Given exercise:
Turn every line of the data below into a JSON list of strings, one string per line, leaving out any blank lines.

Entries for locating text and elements
——

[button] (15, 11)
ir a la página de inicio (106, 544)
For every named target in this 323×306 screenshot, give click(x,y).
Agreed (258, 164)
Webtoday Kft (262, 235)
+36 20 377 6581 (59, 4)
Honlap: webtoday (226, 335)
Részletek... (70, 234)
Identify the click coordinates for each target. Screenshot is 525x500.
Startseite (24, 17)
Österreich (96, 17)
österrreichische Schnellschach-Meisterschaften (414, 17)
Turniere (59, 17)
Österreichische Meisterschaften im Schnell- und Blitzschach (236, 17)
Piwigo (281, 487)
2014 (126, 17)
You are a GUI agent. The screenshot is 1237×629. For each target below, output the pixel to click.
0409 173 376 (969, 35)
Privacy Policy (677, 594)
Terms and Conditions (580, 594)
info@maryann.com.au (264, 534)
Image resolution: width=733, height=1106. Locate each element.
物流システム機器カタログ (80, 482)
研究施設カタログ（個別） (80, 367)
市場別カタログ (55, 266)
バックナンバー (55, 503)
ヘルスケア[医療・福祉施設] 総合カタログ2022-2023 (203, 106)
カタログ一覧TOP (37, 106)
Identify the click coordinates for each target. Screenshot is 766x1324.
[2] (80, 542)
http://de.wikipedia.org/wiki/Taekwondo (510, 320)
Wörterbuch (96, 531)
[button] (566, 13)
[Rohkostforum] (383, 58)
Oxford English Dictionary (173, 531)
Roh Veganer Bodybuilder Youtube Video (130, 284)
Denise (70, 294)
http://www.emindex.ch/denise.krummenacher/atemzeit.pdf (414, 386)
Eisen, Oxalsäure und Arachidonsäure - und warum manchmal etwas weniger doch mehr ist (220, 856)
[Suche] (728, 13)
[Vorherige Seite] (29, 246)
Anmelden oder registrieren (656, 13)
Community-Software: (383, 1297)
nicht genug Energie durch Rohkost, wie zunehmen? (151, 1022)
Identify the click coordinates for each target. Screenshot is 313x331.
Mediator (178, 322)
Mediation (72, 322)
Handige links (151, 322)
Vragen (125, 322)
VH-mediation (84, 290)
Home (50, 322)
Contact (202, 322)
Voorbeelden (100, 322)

——

Final result:
[
  "[button] (15, 11)",
  "ir a la página de inicio (106, 544)",
  "For every named target in this 323×306 screenshot, give click(x,y).",
  "Agreed (258, 164)",
  "Webtoday Kft (262, 235)",
  "+36 20 377 6581 (59, 4)",
  "Honlap: webtoday (226, 335)",
  "Részletek... (70, 234)",
  "Identify the click coordinates for each target. Screenshot is 525x500.",
  "Startseite (24, 17)",
  "Österreich (96, 17)",
  "österrreichische Schnellschach-Meisterschaften (414, 17)",
  "Turniere (59, 17)",
  "Österreichische Meisterschaften im Schnell- und Blitzschach (236, 17)",
  "Piwigo (281, 487)",
  "2014 (126, 17)",
  "You are a GUI agent. The screenshot is 1237×629. For each target below, output the pixel to click.",
  "0409 173 376 (969, 35)",
  "Privacy Policy (677, 594)",
  "Terms and Conditions (580, 594)",
  "info@maryann.com.au (264, 534)",
  "Image resolution: width=733, height=1106. Locate each element.",
  "物流システム機器カタログ (80, 482)",
  "研究施設カタログ（個別） (80, 367)",
  "市場別カタログ (55, 266)",
  "バックナンバー (55, 503)",
  "ヘルスケア[医療・福祉施設] 総合カタログ2022-2023 (203, 106)",
  "カタログ一覧TOP (37, 106)",
  "Identify the click coordinates for each target. Screenshot is 766x1324.",
  "[2] (80, 542)",
  "http://de.wikipedia.org/wiki/Taekwondo (510, 320)",
  "Wörterbuch (96, 531)",
  "[button] (566, 13)",
  "[Rohkostforum] (383, 58)",
  "Oxford English Dictionary (173, 531)",
  "Roh Veganer Bodybuilder Youtube Video (130, 284)",
  "Denise (70, 294)",
  "http://www.emindex.ch/denise.krummenacher/atemzeit.pdf (414, 386)",
  "Eisen, Oxalsäure und Arachidonsäure - und warum manchmal etwas weniger doch mehr ist (220, 856)",
  "[Suche] (728, 13)",
  "[Vorherige Seite] (29, 246)",
  "Anmelden oder registrieren (656, 13)",
  "Community-Software: (383, 1297)",
  "nicht genug Energie durch Rohkost, wie zunehmen? (151, 1022)",
  "Identify the click coordinates for each target. Screenshot is 313x331.",
  "Mediator (178, 322)",
  "Mediation (72, 322)",
  "Handige links (151, 322)",
  "Vragen (125, 322)",
  "VH-mediation (84, 290)",
  "Home (50, 322)",
  "Contact (202, 322)",
  "Voorbeelden (100, 322)"
]